EPA's Critics Are Wrong: It's Not About Politics
This week’s decision by the Environmental Protection Agency, imposing a new limit on ground-level ozone at 70 parts per billion, was eminently reasonable -- an impressive vindication of both law and science. The loud objections, coming from both the business community and environmental groups, are unconvincing. (Disclosure: As administrator of the White House's Office of Information and Regulatory Affairs, I was involved in the 2011 decision to postpone the ozone regulation.)
Law first: The Clean Air Act requires the EPA to set national ambient air quality standards at a level “requisite to protect the public health” with an “adequate margin of safety.” It also requires the EPA to revisit its standards every five years.
In 2001, a unanimous Supreme Court ruled that when issuing standards, the EPA lacks the authority to consider costs. And consistent with the schedule laid out in the Clean Air Act, a federal court last year required the agency to issue its ozone standard by Thursday.

**SUPPLIED INFORMATION:**
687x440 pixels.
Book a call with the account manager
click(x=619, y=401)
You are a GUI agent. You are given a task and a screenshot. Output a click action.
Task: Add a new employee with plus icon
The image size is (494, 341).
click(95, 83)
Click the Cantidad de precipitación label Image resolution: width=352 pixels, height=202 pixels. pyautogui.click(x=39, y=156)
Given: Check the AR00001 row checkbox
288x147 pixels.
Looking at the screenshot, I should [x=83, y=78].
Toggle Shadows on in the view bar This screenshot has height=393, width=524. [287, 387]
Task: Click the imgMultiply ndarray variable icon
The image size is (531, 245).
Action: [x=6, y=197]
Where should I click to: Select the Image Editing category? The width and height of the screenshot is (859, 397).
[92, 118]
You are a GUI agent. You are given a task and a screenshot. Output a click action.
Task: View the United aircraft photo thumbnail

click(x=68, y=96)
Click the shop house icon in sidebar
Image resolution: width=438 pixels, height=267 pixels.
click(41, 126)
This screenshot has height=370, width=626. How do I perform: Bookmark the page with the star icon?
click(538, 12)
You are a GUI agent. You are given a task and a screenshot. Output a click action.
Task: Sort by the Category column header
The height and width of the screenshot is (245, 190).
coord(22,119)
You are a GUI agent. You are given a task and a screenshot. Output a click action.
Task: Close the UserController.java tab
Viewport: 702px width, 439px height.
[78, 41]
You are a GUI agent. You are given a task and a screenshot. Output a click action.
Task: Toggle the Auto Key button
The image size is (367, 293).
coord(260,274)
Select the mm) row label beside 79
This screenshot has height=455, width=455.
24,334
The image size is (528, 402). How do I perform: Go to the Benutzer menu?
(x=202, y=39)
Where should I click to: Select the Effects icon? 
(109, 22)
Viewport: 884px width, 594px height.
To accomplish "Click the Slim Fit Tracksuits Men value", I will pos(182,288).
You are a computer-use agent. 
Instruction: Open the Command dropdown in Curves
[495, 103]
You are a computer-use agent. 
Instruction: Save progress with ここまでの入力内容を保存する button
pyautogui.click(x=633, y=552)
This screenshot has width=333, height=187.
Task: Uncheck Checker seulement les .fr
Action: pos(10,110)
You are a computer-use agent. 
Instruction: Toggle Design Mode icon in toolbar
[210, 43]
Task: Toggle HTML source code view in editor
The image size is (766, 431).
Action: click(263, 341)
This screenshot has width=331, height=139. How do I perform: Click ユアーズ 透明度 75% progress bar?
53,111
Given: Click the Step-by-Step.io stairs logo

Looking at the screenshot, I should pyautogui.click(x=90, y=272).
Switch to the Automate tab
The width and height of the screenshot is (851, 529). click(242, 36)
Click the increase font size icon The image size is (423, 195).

**ABOUT THIS TASK:** Return the part of the EPA ozone article above that starts at "Law first: The" and ends at "standard by Thursday.", copied word for word.

**EXERCISE RESPONSE:**
Law first: The Clean Air Act requires the EPA to set national ambient air quality standards at a level “requisite to protect the public health” with an “adequate margin of safety.” It also requires the EPA to revisit its standards every five years.
In 2001, a unanimous Supreme Court ruled that when issuing standards, the EPA lacks the authority to consider costs. And consistent with the schedule laid out in the Clean Air Act, a federal court last year required the agency to issue its ozone standard by Thursday.